**DIRECTIONS FOR THIS TASK**. Duplicate the items from the line with "Given: Click the 验证码 captcha input box" to the line with "tap(1507, 585)", both included.
=-=-=
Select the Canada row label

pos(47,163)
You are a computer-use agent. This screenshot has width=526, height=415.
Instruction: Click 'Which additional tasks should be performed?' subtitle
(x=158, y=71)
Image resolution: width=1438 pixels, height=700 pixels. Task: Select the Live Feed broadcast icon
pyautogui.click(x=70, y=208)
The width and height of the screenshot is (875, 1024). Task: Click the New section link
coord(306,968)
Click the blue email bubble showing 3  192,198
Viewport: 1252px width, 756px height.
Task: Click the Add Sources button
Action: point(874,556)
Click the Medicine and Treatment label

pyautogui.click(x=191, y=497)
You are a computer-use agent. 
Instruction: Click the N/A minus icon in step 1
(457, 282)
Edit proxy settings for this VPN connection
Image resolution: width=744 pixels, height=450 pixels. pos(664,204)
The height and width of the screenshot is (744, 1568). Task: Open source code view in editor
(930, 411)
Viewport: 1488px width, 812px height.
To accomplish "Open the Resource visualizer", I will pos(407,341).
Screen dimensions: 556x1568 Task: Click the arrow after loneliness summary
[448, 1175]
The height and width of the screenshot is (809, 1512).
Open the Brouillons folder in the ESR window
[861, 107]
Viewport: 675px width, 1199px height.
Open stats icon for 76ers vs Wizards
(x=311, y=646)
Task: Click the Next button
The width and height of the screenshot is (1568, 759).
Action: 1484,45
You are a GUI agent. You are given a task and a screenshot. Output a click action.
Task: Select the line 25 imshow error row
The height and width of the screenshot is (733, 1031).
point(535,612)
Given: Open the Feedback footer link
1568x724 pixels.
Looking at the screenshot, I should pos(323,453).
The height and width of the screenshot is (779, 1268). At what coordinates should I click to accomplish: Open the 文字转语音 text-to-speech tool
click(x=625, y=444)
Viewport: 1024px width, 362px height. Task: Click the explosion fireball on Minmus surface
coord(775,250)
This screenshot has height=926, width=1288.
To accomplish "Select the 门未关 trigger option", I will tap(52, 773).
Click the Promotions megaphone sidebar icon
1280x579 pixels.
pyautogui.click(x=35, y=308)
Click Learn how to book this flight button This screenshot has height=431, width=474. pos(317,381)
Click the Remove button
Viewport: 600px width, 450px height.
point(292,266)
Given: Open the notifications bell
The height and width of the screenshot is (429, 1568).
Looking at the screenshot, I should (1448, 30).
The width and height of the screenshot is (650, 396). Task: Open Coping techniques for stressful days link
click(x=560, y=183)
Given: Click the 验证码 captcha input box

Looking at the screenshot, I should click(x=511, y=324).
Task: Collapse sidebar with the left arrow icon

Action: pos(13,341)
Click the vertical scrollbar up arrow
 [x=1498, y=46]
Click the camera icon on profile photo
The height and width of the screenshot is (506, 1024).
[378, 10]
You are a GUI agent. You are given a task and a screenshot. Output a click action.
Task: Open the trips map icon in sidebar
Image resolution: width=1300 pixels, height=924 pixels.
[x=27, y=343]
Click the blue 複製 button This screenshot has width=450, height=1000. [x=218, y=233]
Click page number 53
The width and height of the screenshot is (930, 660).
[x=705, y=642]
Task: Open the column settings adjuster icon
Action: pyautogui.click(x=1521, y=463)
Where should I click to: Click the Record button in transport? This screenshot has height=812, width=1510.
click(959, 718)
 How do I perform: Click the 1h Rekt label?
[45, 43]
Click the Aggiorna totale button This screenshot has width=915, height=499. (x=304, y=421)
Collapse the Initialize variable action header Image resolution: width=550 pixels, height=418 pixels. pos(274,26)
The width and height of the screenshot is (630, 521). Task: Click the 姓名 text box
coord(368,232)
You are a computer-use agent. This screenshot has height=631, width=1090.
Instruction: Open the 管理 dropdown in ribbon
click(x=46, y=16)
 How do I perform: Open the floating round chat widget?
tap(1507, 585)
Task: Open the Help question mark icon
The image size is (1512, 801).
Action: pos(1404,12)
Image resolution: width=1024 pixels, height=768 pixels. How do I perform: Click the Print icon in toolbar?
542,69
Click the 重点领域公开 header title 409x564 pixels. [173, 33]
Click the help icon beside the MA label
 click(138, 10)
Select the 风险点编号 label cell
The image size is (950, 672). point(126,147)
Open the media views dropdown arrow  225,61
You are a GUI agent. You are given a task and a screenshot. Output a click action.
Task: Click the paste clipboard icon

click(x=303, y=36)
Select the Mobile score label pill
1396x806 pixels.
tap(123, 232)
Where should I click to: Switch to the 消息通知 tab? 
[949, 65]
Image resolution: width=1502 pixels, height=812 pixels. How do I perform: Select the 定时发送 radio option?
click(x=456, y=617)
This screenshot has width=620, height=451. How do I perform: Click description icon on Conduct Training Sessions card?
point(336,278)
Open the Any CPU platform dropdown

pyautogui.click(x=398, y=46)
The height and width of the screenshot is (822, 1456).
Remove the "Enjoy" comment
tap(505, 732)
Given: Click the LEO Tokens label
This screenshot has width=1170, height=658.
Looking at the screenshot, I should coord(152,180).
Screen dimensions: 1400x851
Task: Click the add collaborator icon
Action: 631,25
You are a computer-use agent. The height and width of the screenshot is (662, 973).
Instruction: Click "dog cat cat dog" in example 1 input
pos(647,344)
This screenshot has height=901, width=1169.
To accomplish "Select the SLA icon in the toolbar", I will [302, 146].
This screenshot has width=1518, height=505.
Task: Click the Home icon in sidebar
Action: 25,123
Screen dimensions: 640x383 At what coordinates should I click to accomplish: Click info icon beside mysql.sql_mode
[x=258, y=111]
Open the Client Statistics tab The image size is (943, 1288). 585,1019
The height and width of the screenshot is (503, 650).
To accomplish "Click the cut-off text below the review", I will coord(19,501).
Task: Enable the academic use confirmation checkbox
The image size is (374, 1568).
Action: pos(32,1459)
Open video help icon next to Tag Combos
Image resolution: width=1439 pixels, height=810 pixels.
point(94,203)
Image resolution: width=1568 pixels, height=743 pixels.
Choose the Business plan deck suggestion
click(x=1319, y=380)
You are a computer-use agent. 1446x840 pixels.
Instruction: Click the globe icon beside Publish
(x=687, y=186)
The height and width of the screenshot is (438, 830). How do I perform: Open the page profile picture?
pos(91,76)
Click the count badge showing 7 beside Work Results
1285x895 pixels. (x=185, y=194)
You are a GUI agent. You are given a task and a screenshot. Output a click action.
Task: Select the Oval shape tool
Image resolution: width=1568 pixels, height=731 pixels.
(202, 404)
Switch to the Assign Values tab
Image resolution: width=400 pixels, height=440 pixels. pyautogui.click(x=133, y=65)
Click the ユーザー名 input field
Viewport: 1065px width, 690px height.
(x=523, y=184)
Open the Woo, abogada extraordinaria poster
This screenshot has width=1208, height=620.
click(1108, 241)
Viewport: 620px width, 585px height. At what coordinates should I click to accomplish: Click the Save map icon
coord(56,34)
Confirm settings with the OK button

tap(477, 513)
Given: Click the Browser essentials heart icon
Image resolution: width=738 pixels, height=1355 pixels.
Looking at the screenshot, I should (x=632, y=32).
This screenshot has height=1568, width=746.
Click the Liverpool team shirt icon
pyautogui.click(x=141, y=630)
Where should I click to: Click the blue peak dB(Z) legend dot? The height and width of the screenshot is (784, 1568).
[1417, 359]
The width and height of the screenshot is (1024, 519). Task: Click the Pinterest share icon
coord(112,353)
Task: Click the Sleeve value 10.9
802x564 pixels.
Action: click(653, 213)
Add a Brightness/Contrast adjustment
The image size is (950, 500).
=-=-=
**RESPONSE TO THIS TASK**.
Given: Click the 验证码 captcha input box

Looking at the screenshot, I should click(x=511, y=324).
Task: Collapse sidebar with the left arrow icon

Action: pos(13,341)
Click the vertical scrollbar up arrow
 [x=1498, y=46]
Click the camera icon on profile photo
The height and width of the screenshot is (506, 1024).
[378, 10]
You are a GUI agent. You are given a task and a screenshot. Output a click action.
Task: Open the trips map icon in sidebar
Image resolution: width=1300 pixels, height=924 pixels.
[x=27, y=343]
Click the blue 複製 button This screenshot has width=450, height=1000. [x=218, y=233]
Click page number 53
The width and height of the screenshot is (930, 660).
[x=705, y=642]
Task: Open the column settings adjuster icon
Action: pyautogui.click(x=1521, y=463)
Where should I click to: Click the Record button in transport? This screenshot has height=812, width=1510.
click(959, 718)
 How do I perform: Click the 1h Rekt label?
[45, 43]
Click the Aggiorna totale button This screenshot has width=915, height=499. (x=304, y=421)
Collapse the Initialize variable action header Image resolution: width=550 pixels, height=418 pixels. pos(274,26)
The width and height of the screenshot is (630, 521). Task: Click the 姓名 text box
coord(368,232)
You are a computer-use agent. This screenshot has height=631, width=1090.
Instruction: Open the 管理 dropdown in ribbon
click(x=46, y=16)
 How do I perform: Open the floating round chat widget?
tap(1507, 585)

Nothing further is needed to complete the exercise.